I don’t do it, of course, because nowadays one never knows how these young people will react. But I would like to warn them that fruit juice is fructose and fructose will make them fat and unhealthy.
As Robert Lustig, Professor of Paediatric Endocrinology at the University of California, San Francisco, says in his interview on the Health Report on the ABC radio programme, we are ingesting too much fructose and that has an influence on insulin which is the hormone whose purpose is to store energy. For “energy” read “gain weight”.
For years we have been told that fruit is good for us and for years we have increased our intake of fruit, or so we think. Actually our intake consists mainly of fruit juice or fructose additives, such as corn syrup.
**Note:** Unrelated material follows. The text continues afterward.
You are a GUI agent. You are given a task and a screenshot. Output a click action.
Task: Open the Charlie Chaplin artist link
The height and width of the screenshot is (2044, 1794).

Professor Lustig says that the fruit in a piece of fruit is much better than fruit in fruit juice because a piece of fruit has fibre in it, while fruit juice has no fibre.
if we can cut down our ingestion of fructose, then our insulin levels will drop sufficiently to reduce our appetite and, furthermore, we will feel like being more active.
Obviously, I have simplified his interview and if you want the details then I suggest you go to the interview itself.
There are two important points that Lustig wants to emphasise which are fundamental to our health. The first is that food manufacturers put a lot of fructose into their products because the sweetness increases sales. He doesn’t believe that manufacturers intentionally want us to be come obese. They just want to increase sales and if fructose makes their products more appetising then that’s what they’ll put into them.
The second issue is that according to Professor Lustig the only way to combat the negative effects of years of eating fructose and other rubbish is through exercise. The following is a quote from him
The question is why does exercise work in obesity? Because it burns calories? That’s ridiculous. Twenty minutes of jogging is one chocolate chip cookie, I mean you can’t do it. One Big Mac requires three hours of vigorous exercise to work that off, that’s not the reason that exercise is important, exercise is important for three reasons exclusive of the fact that it burns calories.
The first is it increases skeletal muscle insulin sensitivity, in other words it makes your muscle more insulin sensitive, therefore your pancreas can make less, therefore your levels can drop, therefore there’s less insulin in your blood to shunt sugar to fat. That’s probably the main reason that exercise is important and I’m totally for it.
The second reason that exercise is important is because it’s the single best treatment to get your cortisol down. Cortisol is your stress hormone, it’s the hormone that goes up when you are mega-stressed, it’s the hormone that basically causes visceral fat deposition which is the bad fat and it has been tied to the metabolic syndrome. So by getting your cortisol down you’re actually reducing the amount of fat deposited and it also reduces food intake. People think that somehow exercise increases food intake, it does not, it reduces food intake.
And then the third reason that exercise is important, which is somewhat not well known, but I’m trying to evaluate this at the present time, is that it actually helps detoxify the sugar fructose. Fructose actually is a hepato-toxin; now fructose is fruit sugar but we were never designed to take in so much fructose. Our consumption of fructose has gone from less than half a pound per year in 1970 to 56 pounds per year in 2003.
I have written before on the need for more physical exercise in schools and Professor Lustig’s expert knowledge is a welcome confirmation of my amateur views.